Word and element location data
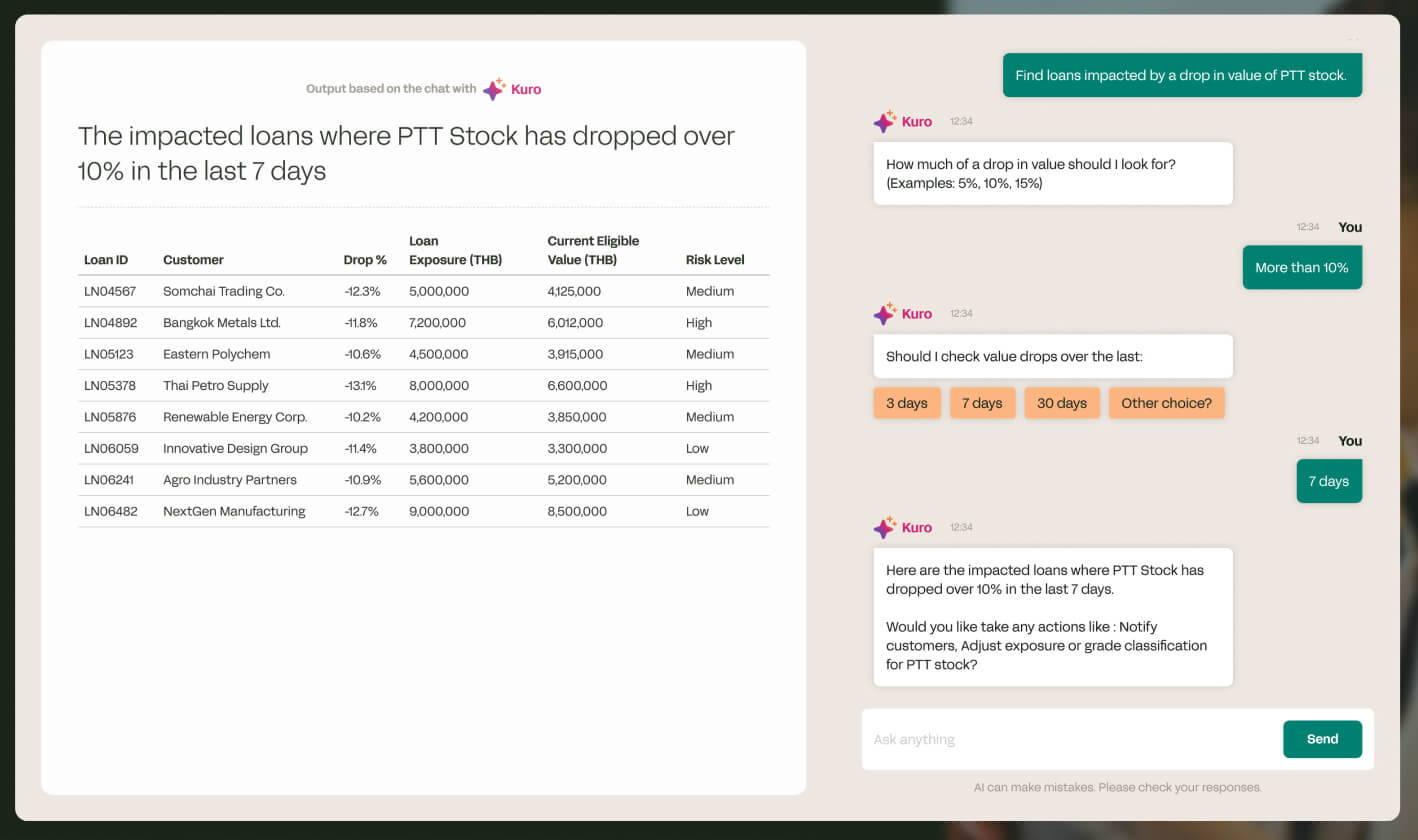Screen dimensions: 1418x840
Task: Click Kuro avatar icon above value drops question
Action: tap(884, 314)
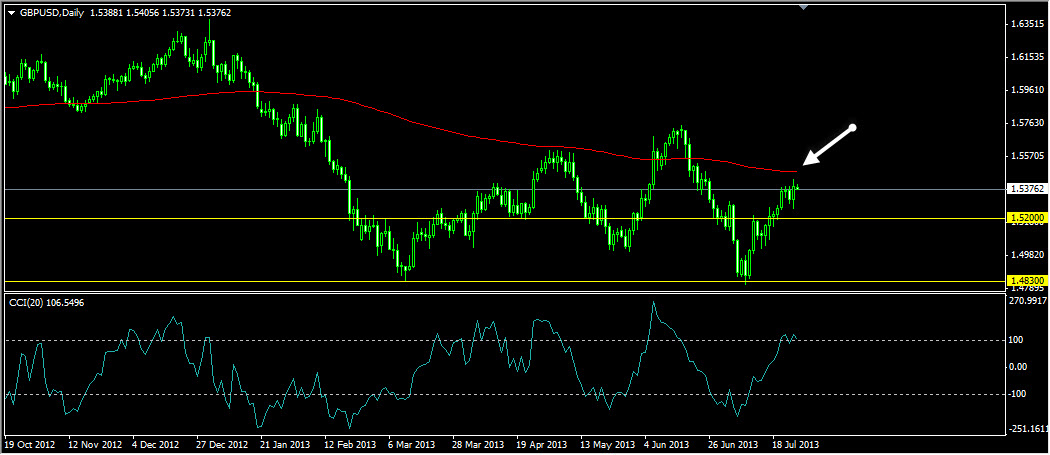The height and width of the screenshot is (455, 1050).
Task: Click the 1.63515 price axis value
Action: tap(1026, 24)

Directive | Copy the lines above word for word, leaving out the pictures.

Right answer |
Screen dimensions: 1418x840
Task: Click Kuro avatar icon above value drops question
Action: tap(884, 314)
The height and width of the screenshot is (455, 1050).
Task: Click the 1.63515 price axis value
Action: tap(1026, 24)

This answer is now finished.